Lately, though, my work schedule has been kind of odd. For a while, I was underemployed - I was getting laid off from my job, but it was not clear exactly when my last day would be. I was looking for a new job and going on job interviews - but in the meantime, I had nothing left to actually do at work. I had a lot of vacation time saved up, too. So I took a lot of days off, or went in late to work and came home early (which reminds me of a line from the Luna song, “Chinatown” - “you’re late to work, and you go home earlies” - except I’m not running around all night doing drugs and “chasing girlies”). I know, this sounds great. But for some reason it still gave me a lot of angst, until I found a new job - and then I took more vacation time and started to enjoy myself. But, on the days when I’m home, if I have an errand to run, I sometimes find myself trying to run out and get back in before 2 PM, when the doorman comes on duty. One time I took the day off and went out to the supermarket to get some groceries. I came home around, say, 3 PM, and he remarked “You have the day off, but you are not taking it easy?” I do wonder what he thinks of me suddenly being home so much. I know I shouldn’t care what he thinks. But for some reason I don’t want to be perceived as lazy or idle, when in reality I’ve always had a job in some form or another for as long as I have been of legal age to work. I’m also terrified of the doorman saying something to the management company. I can picture it: “I’m not so sure she still has a job” and then our lease not getting renewed, and then it’s back to collapsing-ceiling town. Did I mention my apartment is rent stabilized? Rent stabilized, those are the two best words after “roof deck.” There is a tax abatement for our building which resulted in a rider on our lease which isn’t up for another eight years or something like that.
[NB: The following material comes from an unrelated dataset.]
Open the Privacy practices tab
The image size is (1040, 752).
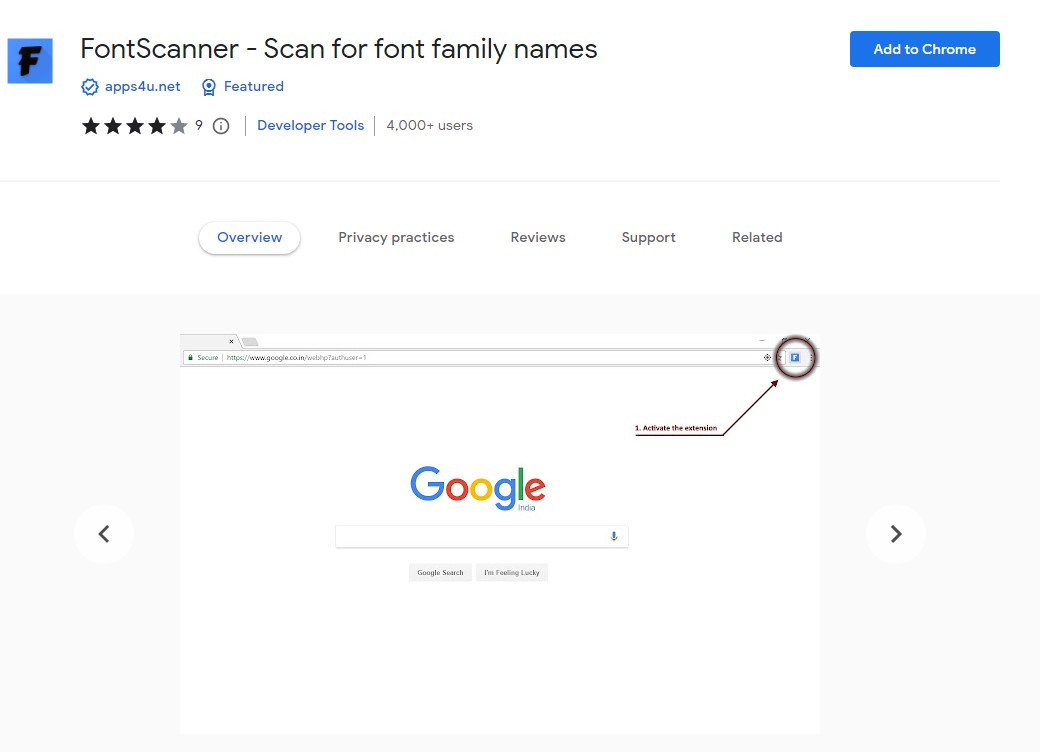(x=396, y=237)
My husband, of course, knew before I even said anything that I thought the doorman was silently judging me. Everyone keeps telling me I should just enjoy my extra time off and not worry about everything so much. Even Thurston has stopped licking his belly, surely I can take a few days off and putter around my apartment and my neighborhood without too much guilt. So, I have finally started to relax and enjoy myself. I even started going swimming in a nearby city pool and jogging outside more often. One day I went for a run in the evening with a friend. I came back, and the doorman asked me how far I’d run. “I think about 3, maybe 4 miles,” I told him.
“Each way? Or altogether?” he asked.
“Altogether,” I replied.
He looked at me over his reading glasses. Then he said, “Maybe next time you can do five.”
Your doorman is right. You can totally do five!
http://www.healthsquare.com/mc/fgmc2415.htm
i love it (and your blog!!) . at least your doorman doesn’t rat you out to your judgmental landlady when your boyfriend sleeps over, which results in threatening letters about him “living” in the apartment against the terms of lease, as is the case with the “security guard” who appears in my apartment every night and whose job seems to consist of turning the lights on unecessarily as i walk up the stairs. to be fair, he doesn’t speak any english and i don’t speak enough vietnamese for me to learn the full extent of his dissaproval of me or my lifestyle. at least i don’t feel bad anymore accidentally waking him up when i come home anytime after 11pm and find him curled up by the front door.